Could you restate word for word every line from the one containing "Instruction: Select the" to the end of the data below, pictures excluded?

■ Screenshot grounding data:
════════════════

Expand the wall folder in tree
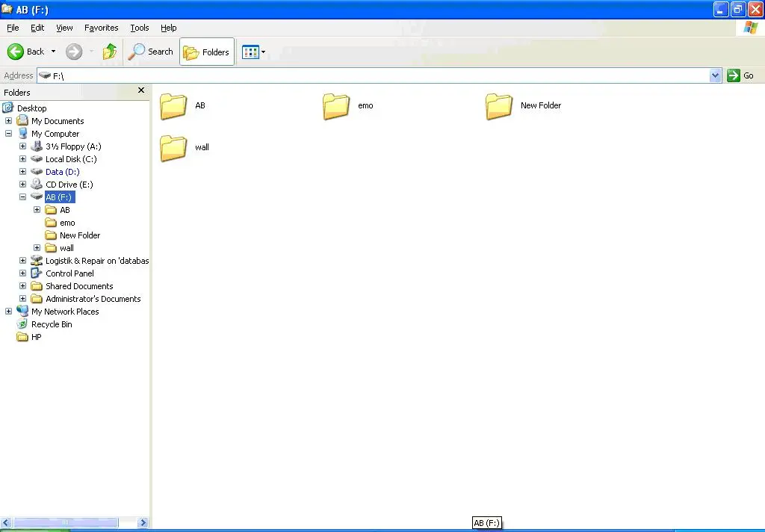This screenshot has height=532, width=765. click(x=37, y=248)
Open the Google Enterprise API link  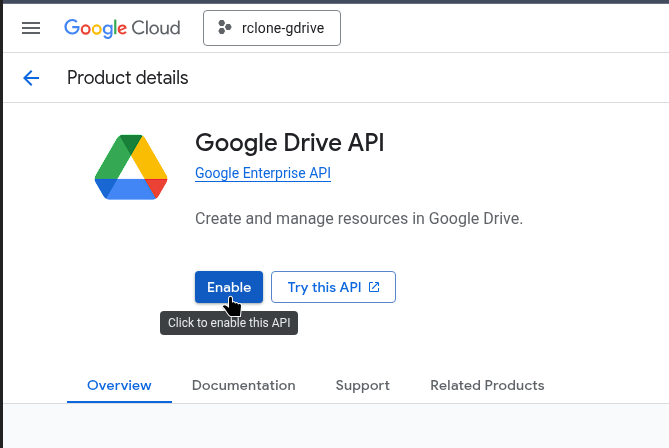262,173
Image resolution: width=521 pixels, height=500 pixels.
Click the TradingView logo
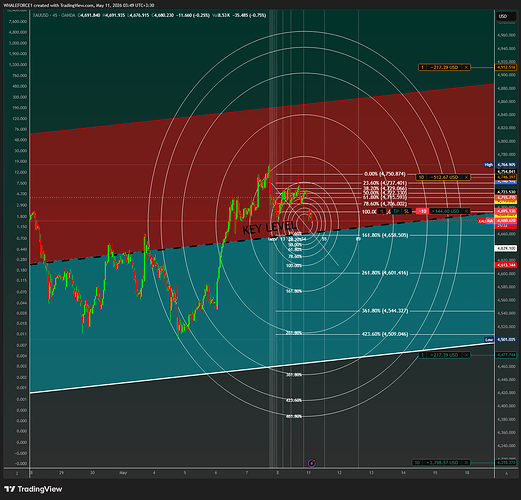point(34,489)
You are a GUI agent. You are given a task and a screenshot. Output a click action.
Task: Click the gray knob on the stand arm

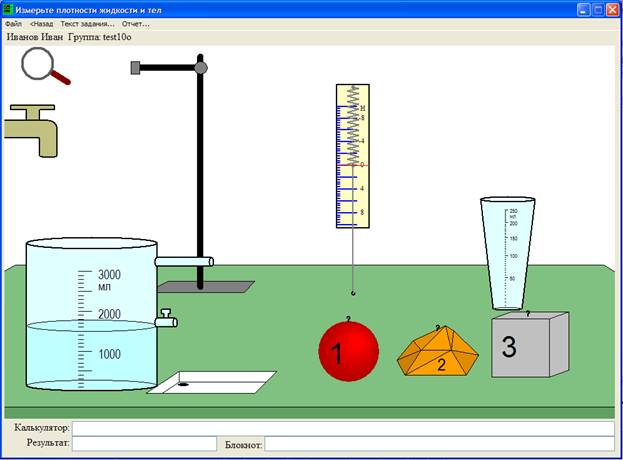coord(201,68)
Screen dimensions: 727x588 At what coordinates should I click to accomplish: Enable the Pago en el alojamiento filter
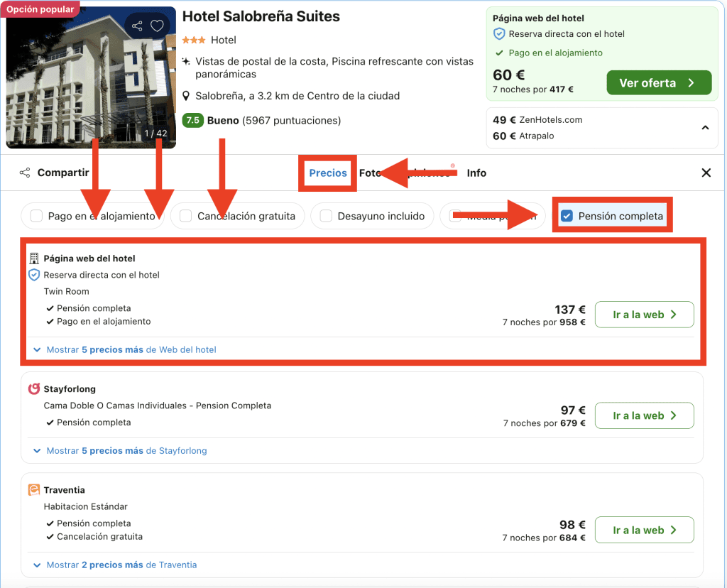pyautogui.click(x=36, y=216)
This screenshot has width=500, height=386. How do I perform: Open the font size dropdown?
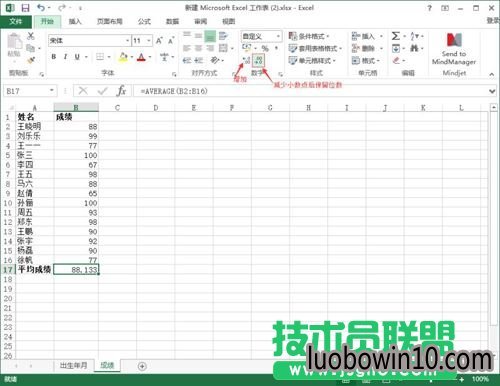tap(149, 41)
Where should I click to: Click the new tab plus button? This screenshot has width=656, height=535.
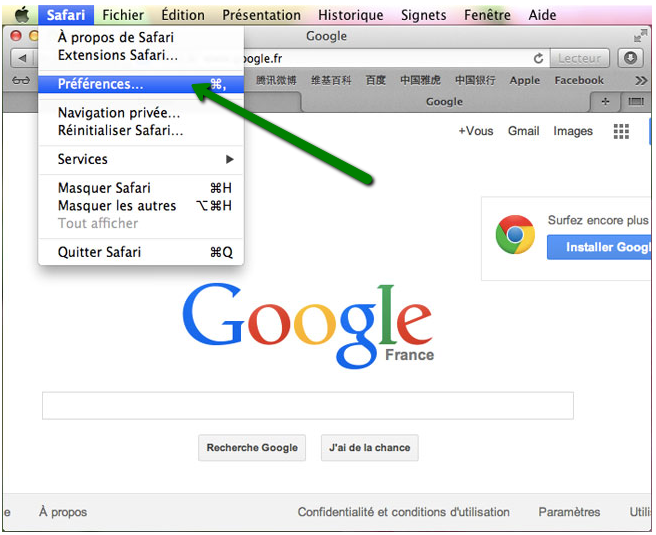(605, 101)
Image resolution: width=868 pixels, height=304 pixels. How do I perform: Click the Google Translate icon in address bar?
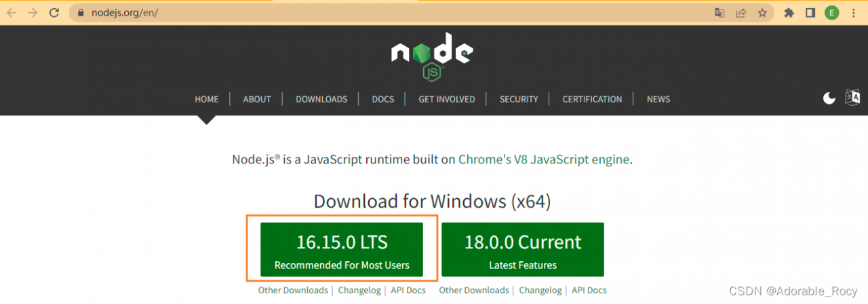click(x=719, y=13)
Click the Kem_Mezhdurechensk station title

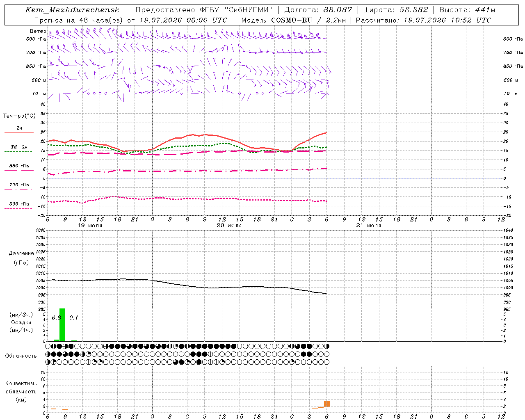(x=72, y=10)
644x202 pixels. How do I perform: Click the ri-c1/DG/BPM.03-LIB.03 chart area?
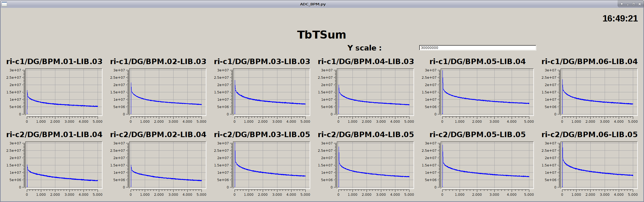point(271,92)
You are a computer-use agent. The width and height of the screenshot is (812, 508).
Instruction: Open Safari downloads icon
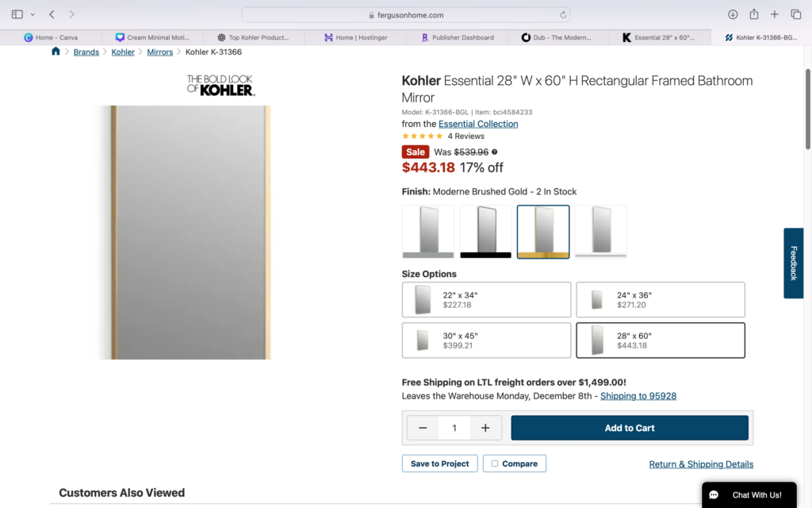click(x=733, y=14)
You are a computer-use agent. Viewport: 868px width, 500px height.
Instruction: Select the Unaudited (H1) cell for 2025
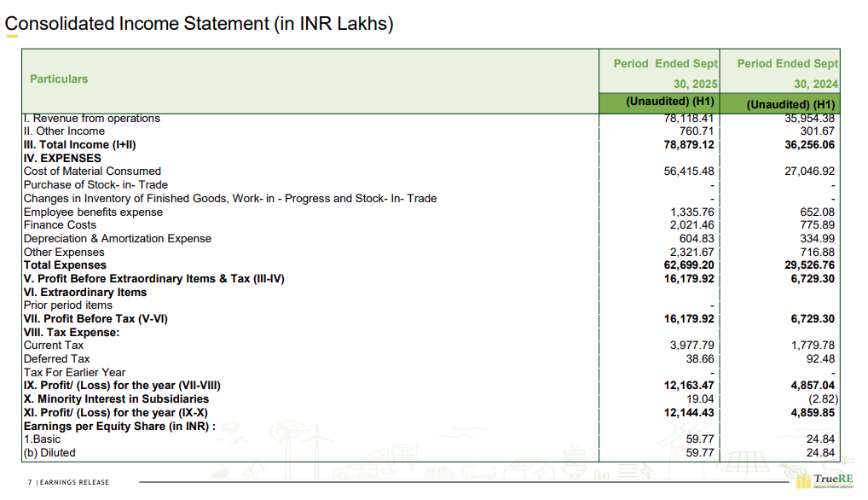(x=670, y=102)
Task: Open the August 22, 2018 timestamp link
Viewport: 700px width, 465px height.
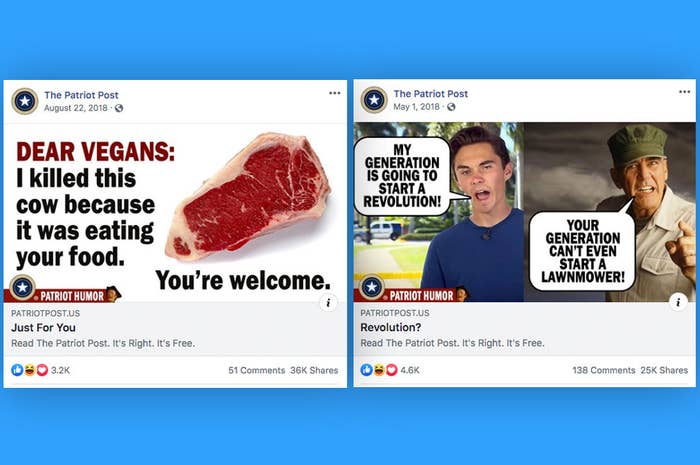Action: (75, 108)
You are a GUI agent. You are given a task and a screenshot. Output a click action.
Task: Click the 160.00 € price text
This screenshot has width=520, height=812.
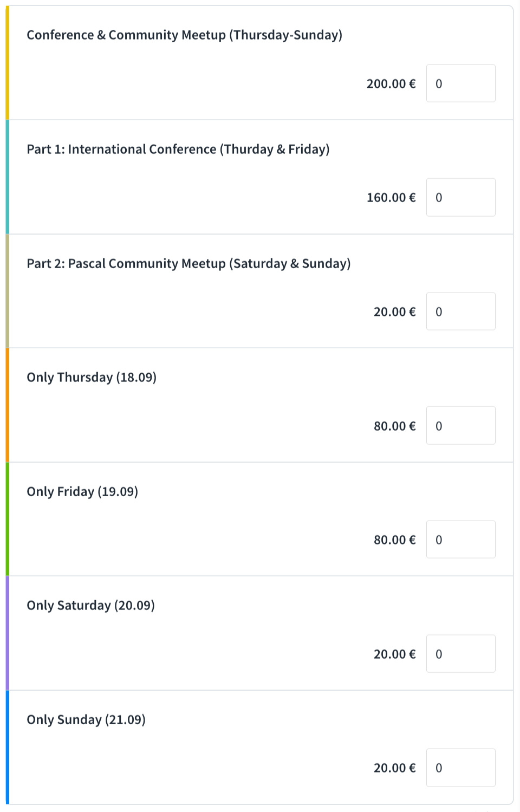coord(391,198)
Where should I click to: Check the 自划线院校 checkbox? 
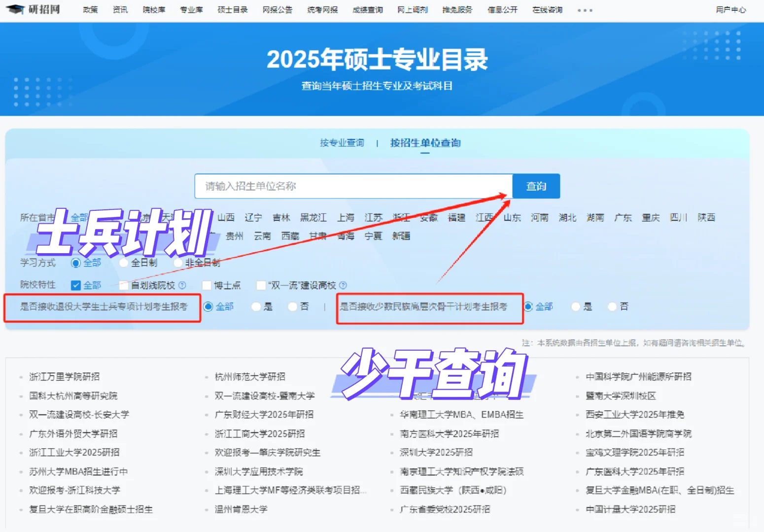pyautogui.click(x=123, y=285)
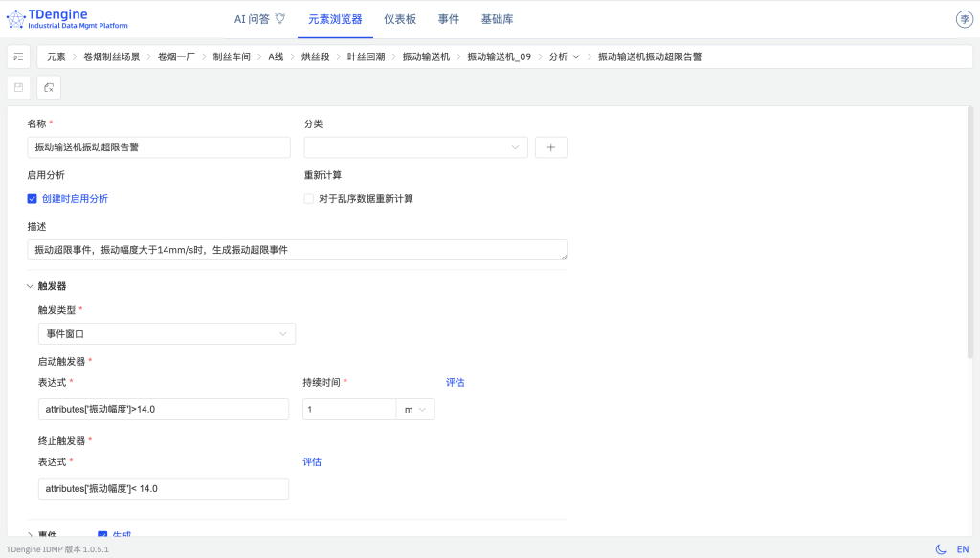Uncheck 创建时启用分析
The image size is (980, 558).
coord(31,198)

════════════════

■ The answer:
Instruction: Select the Unaudited (H1) cell for 2025
(x=670, y=102)
Task: Open the August 22, 2018 timestamp link
Viewport: 700px width, 465px height.
Action: (75, 108)
You are a GUI agent. You are given a task and a screenshot. Output a click action.
Task: Click the 160.00 € price text
This screenshot has width=520, height=812.
coord(391,198)
Where should I click to: Check the 自划线院校 checkbox? 
pyautogui.click(x=123, y=285)
Uncheck 创建时启用分析
The image size is (980, 558).
coord(31,198)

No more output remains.